▸ Exercise
State how many lines in the listing below include the string "header". The answer is the number alone.

▸ Records shown

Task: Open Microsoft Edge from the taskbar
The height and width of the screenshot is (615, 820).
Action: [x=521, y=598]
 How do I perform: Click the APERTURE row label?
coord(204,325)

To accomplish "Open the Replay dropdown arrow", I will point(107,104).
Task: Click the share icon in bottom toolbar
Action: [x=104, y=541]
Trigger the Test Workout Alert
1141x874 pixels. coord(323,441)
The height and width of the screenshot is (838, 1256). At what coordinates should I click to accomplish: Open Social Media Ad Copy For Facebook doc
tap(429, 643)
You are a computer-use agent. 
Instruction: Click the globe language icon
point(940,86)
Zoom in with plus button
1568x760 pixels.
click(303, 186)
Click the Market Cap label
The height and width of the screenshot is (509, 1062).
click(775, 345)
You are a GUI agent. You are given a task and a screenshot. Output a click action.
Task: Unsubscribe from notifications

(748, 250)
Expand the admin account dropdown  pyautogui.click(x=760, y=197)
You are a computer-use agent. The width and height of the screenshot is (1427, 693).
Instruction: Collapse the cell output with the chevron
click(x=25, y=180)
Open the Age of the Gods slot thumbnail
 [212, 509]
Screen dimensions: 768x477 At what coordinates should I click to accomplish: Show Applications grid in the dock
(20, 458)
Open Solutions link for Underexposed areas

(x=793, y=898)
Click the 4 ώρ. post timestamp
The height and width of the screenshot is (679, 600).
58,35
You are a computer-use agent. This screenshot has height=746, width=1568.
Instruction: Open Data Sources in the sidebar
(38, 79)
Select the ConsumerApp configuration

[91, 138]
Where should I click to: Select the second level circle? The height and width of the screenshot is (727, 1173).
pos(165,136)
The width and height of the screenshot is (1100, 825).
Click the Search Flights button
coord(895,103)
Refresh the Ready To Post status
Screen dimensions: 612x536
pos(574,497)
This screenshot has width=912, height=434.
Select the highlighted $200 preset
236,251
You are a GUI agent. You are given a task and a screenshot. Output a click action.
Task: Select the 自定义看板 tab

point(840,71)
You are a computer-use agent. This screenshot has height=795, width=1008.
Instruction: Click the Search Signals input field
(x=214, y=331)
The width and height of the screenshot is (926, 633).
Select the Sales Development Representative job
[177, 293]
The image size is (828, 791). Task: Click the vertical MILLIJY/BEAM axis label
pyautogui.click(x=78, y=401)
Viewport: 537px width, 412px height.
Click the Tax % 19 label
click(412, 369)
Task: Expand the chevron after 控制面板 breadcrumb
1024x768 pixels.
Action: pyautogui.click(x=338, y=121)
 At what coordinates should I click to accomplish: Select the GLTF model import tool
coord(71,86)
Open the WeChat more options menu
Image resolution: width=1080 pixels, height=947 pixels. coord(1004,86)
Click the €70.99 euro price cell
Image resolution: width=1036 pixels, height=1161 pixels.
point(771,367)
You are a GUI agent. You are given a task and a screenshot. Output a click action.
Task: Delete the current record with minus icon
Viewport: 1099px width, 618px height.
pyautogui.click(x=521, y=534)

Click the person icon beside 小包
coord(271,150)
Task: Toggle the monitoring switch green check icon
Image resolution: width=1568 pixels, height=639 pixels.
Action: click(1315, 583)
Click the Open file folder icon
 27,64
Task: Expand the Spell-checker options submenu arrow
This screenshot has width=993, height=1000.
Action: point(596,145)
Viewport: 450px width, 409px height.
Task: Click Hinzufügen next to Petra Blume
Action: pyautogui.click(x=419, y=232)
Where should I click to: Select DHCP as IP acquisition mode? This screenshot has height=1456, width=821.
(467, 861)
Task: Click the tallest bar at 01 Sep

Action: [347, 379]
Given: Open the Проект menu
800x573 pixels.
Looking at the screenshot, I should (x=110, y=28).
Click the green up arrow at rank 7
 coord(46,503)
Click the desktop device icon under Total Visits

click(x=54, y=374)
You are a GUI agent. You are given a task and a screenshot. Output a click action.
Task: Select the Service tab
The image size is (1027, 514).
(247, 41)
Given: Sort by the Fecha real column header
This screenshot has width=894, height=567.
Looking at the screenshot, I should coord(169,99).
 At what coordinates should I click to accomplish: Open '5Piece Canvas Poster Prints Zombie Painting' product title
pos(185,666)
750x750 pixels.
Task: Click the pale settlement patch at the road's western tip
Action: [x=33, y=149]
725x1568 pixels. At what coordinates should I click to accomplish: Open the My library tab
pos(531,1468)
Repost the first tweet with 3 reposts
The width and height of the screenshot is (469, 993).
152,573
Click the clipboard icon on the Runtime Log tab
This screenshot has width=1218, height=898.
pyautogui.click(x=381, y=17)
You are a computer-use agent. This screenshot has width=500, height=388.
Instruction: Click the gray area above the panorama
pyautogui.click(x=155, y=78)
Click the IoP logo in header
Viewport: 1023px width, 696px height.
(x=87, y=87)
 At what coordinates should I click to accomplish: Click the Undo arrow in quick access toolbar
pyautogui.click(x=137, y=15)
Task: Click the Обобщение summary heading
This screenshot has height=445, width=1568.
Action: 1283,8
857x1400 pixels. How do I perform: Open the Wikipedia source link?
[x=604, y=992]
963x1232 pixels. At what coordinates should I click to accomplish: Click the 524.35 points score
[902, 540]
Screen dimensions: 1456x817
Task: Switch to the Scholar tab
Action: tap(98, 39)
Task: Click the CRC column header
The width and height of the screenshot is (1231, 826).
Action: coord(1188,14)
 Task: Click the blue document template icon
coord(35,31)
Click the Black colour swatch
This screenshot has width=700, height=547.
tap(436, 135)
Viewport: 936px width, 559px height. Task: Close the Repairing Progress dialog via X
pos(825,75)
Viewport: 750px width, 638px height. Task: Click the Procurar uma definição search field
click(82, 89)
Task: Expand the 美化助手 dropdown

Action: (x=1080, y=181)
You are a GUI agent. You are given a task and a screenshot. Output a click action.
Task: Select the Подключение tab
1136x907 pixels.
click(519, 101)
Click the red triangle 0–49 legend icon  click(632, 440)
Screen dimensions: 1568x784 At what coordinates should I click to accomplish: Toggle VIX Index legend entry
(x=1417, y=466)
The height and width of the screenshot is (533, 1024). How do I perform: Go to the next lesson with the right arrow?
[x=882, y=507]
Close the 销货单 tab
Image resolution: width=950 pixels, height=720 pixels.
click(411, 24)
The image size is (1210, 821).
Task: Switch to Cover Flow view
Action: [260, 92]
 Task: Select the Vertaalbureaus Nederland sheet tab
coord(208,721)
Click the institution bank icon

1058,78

▸ Response below
3